The copy of this question is posted [here]


I have tried to to determine values of real $x$ for which $\sum\limits_{n=0}^{\infty}x^{\tan(n!)-n!}$ converges but I can't , Presumably the set of values  $\{ n! \bmod 2\pi\mathbb Z\}$ is dense in $[0,2\pi]$  then $\tan(n!)$ will be large arbitrarily infinitely often, and the difference $\tan(n!)-n!$ would be probably small.
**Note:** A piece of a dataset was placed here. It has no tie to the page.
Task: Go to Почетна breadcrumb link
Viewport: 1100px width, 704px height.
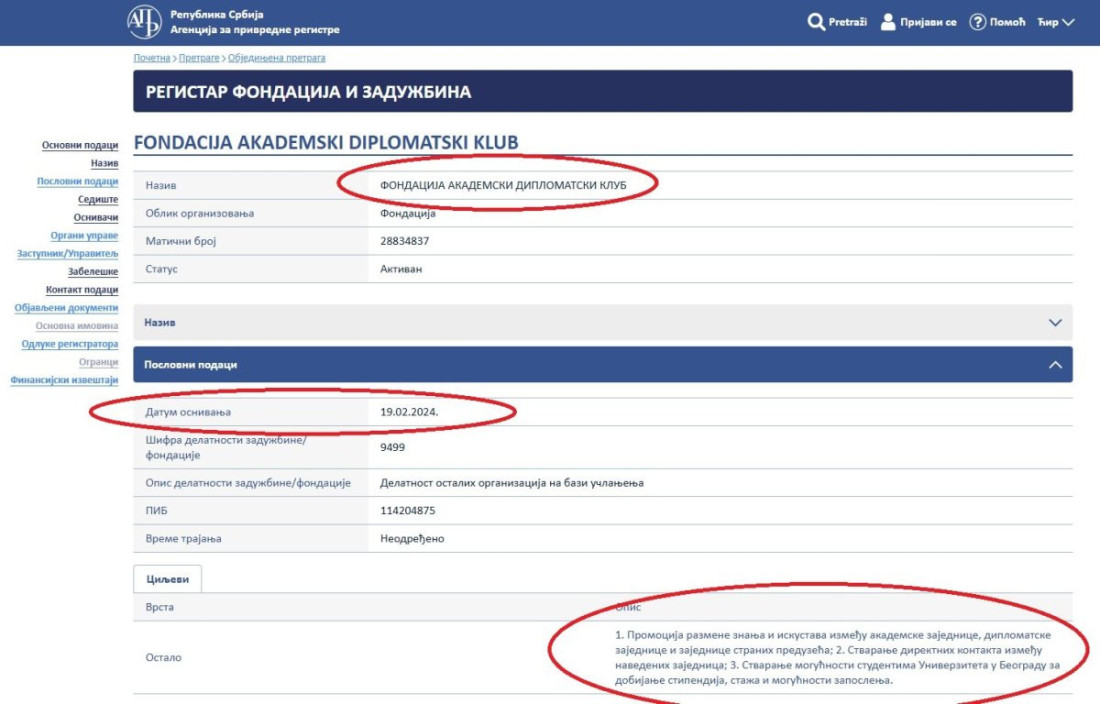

However I don't know anything about limit of the fraction $\frac{\tan(n!)}{n!}$ for large $n$, And I have used Stiriling formula but it weren't helpful, This really forbide me to determine how $x$ values should be to get the titled series converge, then my question is :
 
>**Question:**
For which values of real number  $x$ we have $\sum\limits_{n=0}^{\infty}x^{\tan(n!)-n!}$ converges ? We may avoid trivial case $x=0$

**Note**:I have used this trick for approximation : $n! = e(-1)^{n+1}/(n+1) + O(1/n^2) (\mod \mathbb Z)$ implies that $\tan(n!)-n!=e((-1)^{n+1}/(n+1) + O(1/n^2) -1)(\mod \mathbb Z)$ but this what could saying to  me ? Probably conditional convergence could be happen here .

**Addedendum**

I'm interested to evaluate the above series because this need to prove $\{ n! \bmod 2\pi\mathbb Z\}$ is dense in $[0,2\pi]$  which is related to irrationality measure and Bounds approximation  of $\pi$ which it is interesting in number theory and in the same time looking to the behavior of $\tan(n!)-n!$ for large $n$ which it help to get bounds for some arithmitic functions , Also to loook to the relationship of convergence of series to  lacunar Fourier series which we have a lot of results on convergence for them

using mathematica code  for n=400,  $\tan(n!)-n!$ I have got the below plot and this is the code [![enter image description here][1]][1] 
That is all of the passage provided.